Dans cette approche, une innovation qui rend service sera considérée comme telle si, et seulement si, un changement (nouveauté ou amélioration) affecte l’une de ces trois dimensions, tout en apportant une réponse à un besoin explicite ou implicite, et en générant une valeur économique, sociétale ou environnementale.

L’être humain constitue le principal déterminant qui favorise l’éclosion des projets d’innovation qui rend service. En d’autres termes, stimuler ce genre d’innovation revient, avant tout, à soutenir du capital humain.

Du côté des porteurs de projets, les principaux freins en matière de développement des projets d’innovation qui rend service proviennent, notamment, de la difficulté de ces porteurs de projets à cerner ou à définir l’innovation au sein de leur projet et, ainsi, à prouver le caractère innovant et son utilité.

L’analyse comparative de divers pays, dont le Canada, a permis d’établir une série de constatations sur les bonnes pratiques en matière d’innovations qui rendent service.
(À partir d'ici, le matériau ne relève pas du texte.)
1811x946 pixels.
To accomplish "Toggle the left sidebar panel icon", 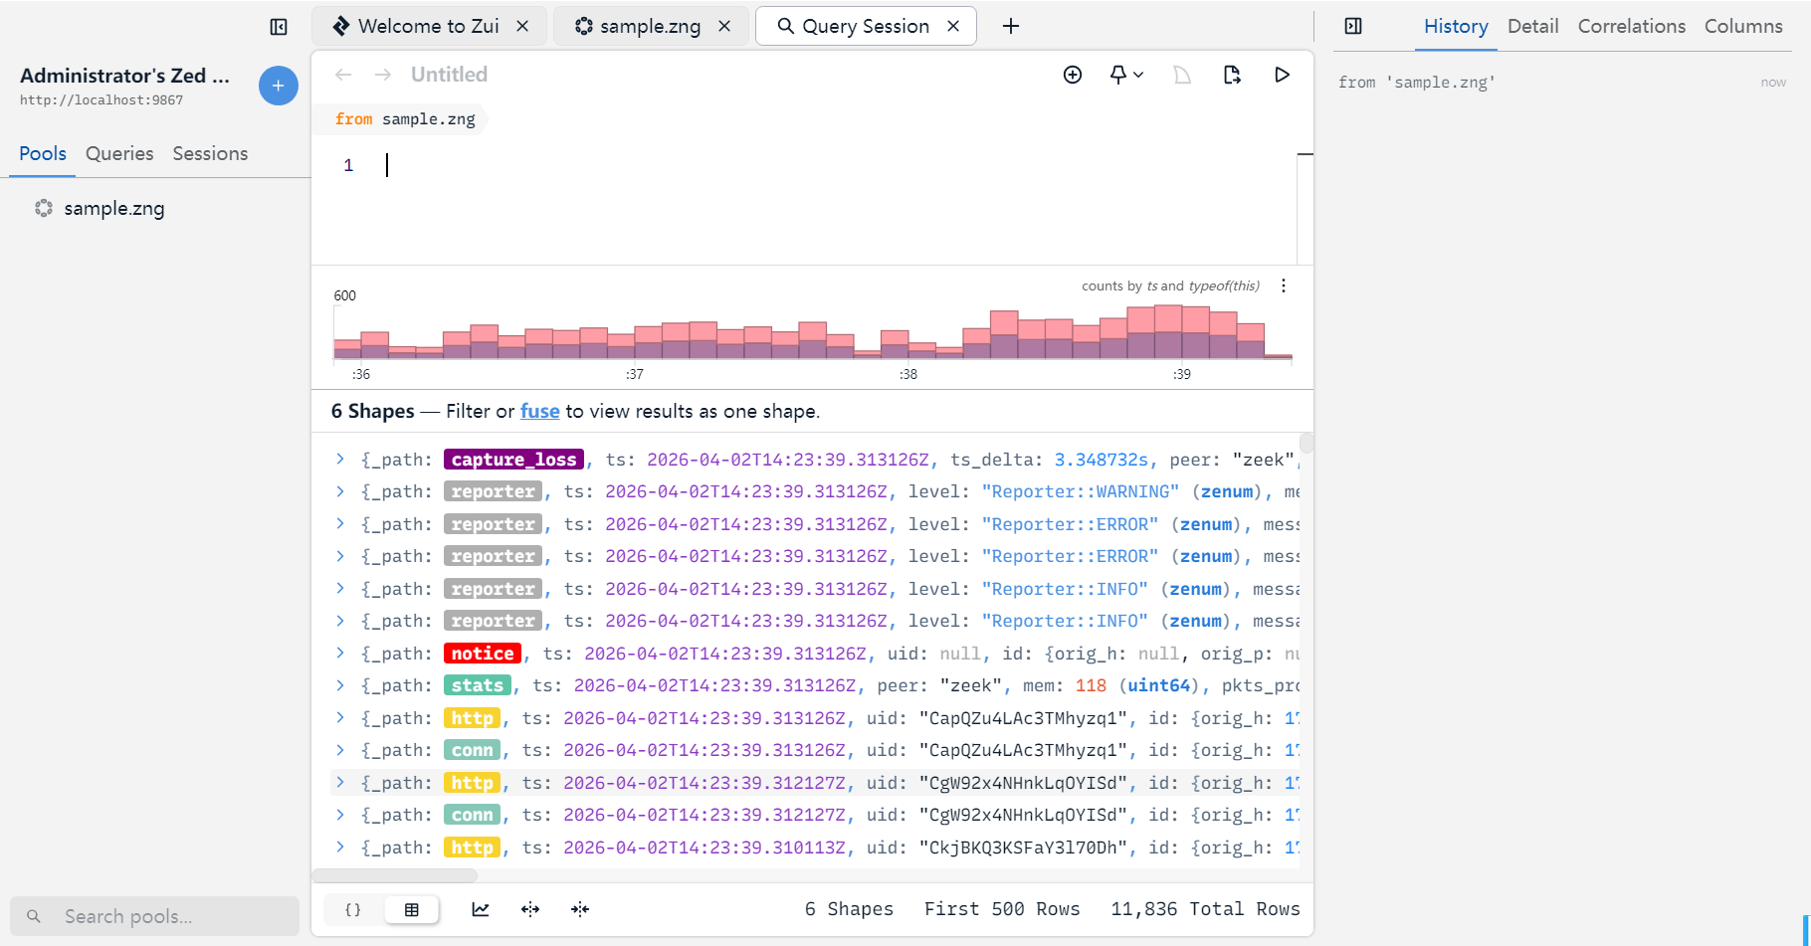I will pyautogui.click(x=279, y=27).
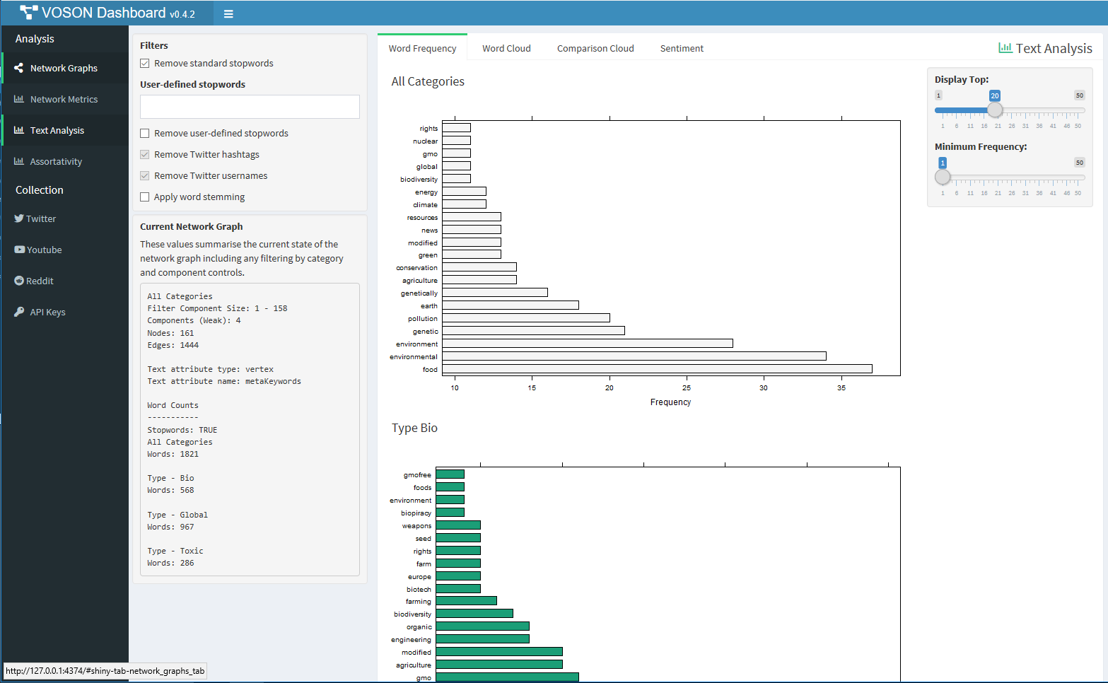Open the Reddit collection page

click(39, 281)
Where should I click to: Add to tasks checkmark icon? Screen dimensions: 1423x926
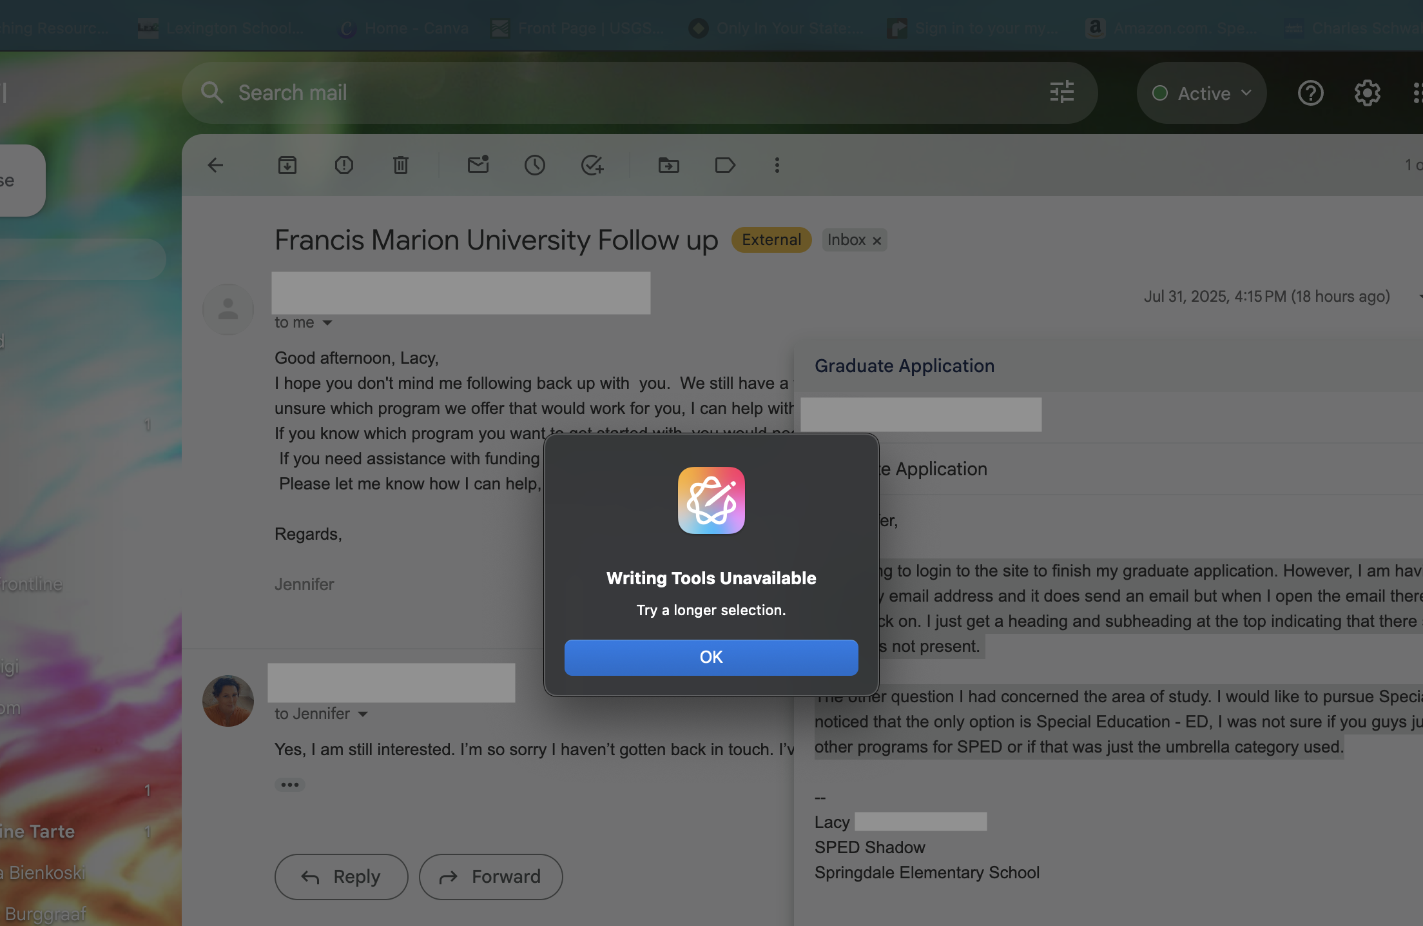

Notamment, le soutien à la création d’entreprise, les liens avec le secteur universitaire et les bons à l’innovation sont les principaux vecteurs pour soutenir ce genre d’innovation.

À partir de cette analyse comparative, les auteurs de l’étude font des recommandations qui s’articulent autour de quatre idées clés:

  • ne pas opposer secteur manufacturier et secteur des services en matière d’innovation qui rend service, tout en favorisant et en soutenant les processus d’industrialisation des services et les processus d’orientation vers les services dans l’industrie;
  • ouvrir, aux projets d’innovation qui rend service, l’ensemble des dispositifs de soutien à l’innovation;
  • renforcer la fonction « accompagnement » auprès des porteurs de projets;
  • concevoir un environnement propice au développement de projets d’innovation qui rend service.